▶ **Texto base**:
◆ ◆ ◆ ◆ ◆

Lucasfilm, a subsidiária da Disney responsável pela franquia Star Wars, em que a série é desenvolvida, disse em nota na época da demissão que Gina Carano fez publicações nas redes sociais que “denegriam as pessoas com base em suas identidades culturais e religiosas”, o que seria “repugnante e inaceitável”.
Em nota anunciando que iniciou uma ação contra a Lucasfilm e a Disney, a atriz comentou as acusações de 2021: “nada poderia estar mais longe da verdade”. Na interpretação dela, o que aconteceu foi que ela “não estava alinhada com a narrativa aceitável na época”. “Minhas palavras foram repetidamente distorcidas para me demonizar e desumanizar como uma extremista da direita alternativa. Foi uma campanha de difamação e bullying com o objetivo de me silenciar, destruir e me usar de exemplo [de dissuasão para outros]”, completou.
Carano também explicou que procurou o auxílio legal da plataforma X meses atrás, quando Musk fez uma oferta similar para quem teve seu direito de livre expressão tolhido pelo uso da rede social (antes chamada Twitter), e que ficou positivamente surpresa quando recebeu e-mail de um advogado. “Quero expressar minha mais profunda gratidão ao Elon Musk e X por me dar a oportunidade”, concluiu.

◆ ◆ ◆ ◆ ◆

Linhas de um conjunto de dados:

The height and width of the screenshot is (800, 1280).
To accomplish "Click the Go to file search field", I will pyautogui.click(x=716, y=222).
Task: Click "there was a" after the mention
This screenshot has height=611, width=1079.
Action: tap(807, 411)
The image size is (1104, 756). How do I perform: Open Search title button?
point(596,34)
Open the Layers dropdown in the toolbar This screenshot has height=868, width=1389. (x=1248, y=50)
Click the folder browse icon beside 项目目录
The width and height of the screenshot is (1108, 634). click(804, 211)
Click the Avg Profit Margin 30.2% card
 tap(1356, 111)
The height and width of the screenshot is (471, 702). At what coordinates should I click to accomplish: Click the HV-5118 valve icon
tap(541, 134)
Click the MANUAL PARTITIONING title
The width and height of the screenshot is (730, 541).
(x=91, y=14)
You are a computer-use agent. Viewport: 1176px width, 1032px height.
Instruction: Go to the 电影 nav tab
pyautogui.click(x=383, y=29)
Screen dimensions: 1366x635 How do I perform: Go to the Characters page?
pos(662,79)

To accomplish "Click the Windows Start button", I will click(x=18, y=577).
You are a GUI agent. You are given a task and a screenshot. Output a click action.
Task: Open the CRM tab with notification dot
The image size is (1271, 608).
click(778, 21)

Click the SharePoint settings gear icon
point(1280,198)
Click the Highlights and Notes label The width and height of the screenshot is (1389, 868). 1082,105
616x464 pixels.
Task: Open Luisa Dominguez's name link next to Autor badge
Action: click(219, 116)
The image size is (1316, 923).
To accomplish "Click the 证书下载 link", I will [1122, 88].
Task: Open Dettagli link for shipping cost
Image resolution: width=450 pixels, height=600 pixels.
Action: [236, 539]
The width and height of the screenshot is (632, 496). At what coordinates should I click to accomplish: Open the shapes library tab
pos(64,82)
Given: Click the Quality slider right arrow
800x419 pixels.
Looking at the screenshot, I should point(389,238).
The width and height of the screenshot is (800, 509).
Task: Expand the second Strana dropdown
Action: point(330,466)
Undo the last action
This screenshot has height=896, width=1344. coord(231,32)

◆ ◆ ◆ ◆ ◆

▶ **Atividades**:
(1) Multiplique por 1,7 as coordenadas que aparecem nas respostas da listagem, arredondando para números inteiros com as metades para cima, e reescreva essas linhas, começando no início da listagem e terminando na linha que contém "Open the Layers", ambas incluídas. Os pedidos ficam como estão, e os números deles não se alteram.
(2) Prossiga com a notícia sobre a ação de Gina Carano contra a Lucasfilm e a Disney a partir do ponto em que ela termina.

▶ **Respostas redigidas**:
(1)
The height and width of the screenshot is (800, 1280).
To accomplish "Click the Go to file search field", I will pyautogui.click(x=1217, y=377).
Task: Click "there was a" after the mention
This screenshot has height=611, width=1079.
Action: tap(1372, 699)
The image size is (1104, 756). How do I perform: Open Search title button?
point(1013,58)
Open the Layers dropdown in the toolbar This screenshot has height=868, width=1389. (x=2122, y=85)

(2)
A origem do documento da Disney que revoltou Elon Musk
A tabela explica que o contexto é crucial para estabelecer que alguém é de um grupo “sub-representado” e que é proibido nas decisões de contratação perguntar a candidatos a respeito de sua raça, religião, cor, orientação sexual, gênero, identidade de gênero, status militar, idade, deficiência, sejam essas características “reais ou percebidas”. Não fica claro como as cotas serão cumpridas sem essas perguntas.
Em busca reversa da imagem da tabela, a Gazeta do Povo descobriu que o documento não é novo. Um documento idêntico, mas com a marca da ABC, rede de canais de televisão comprada pela Disney em 1996, apareceu simultaneamente em reportagens similares nas revistas The Hollywood Reporter e Variety em setembro de 2020. Não foi possível determinar se a alteração da marca com o logo da Disney foi oficial ou feita pela fonte anônima, mas é um documento real ao menos para uma de suas empresas subsidiárias, portanto.
Críticos da onda do identitarismo no entretenimento como Gary Buechler, ex-proprietário de loja de quadrinhos que mantém o canal do YouTube Nerdrotic, acusam essas revistas de parcialidade e cumplicidade ideológica com a indústria do entretenimento, de modo que seriam lenientes ou simpáticas a programas que “lacram” e excessivamente críticas a produtos culturais mais associados à direita do espectro político.
Ambas as revistas pertencem à Penske Media Corporation (PMC), também dona de veículos como Rolling Stone e Billboard. Há ao menos uma conexão entre a PMC e a Disney, que por uma série de aquisições se tornou o segundo maior conglomerado de mídia do mundo. Em 2014, a PMC comprou uma lista de veículos de comunicação que pertenceram até 2003 à Disney, mas as revistas mencionadas não estão entre eles.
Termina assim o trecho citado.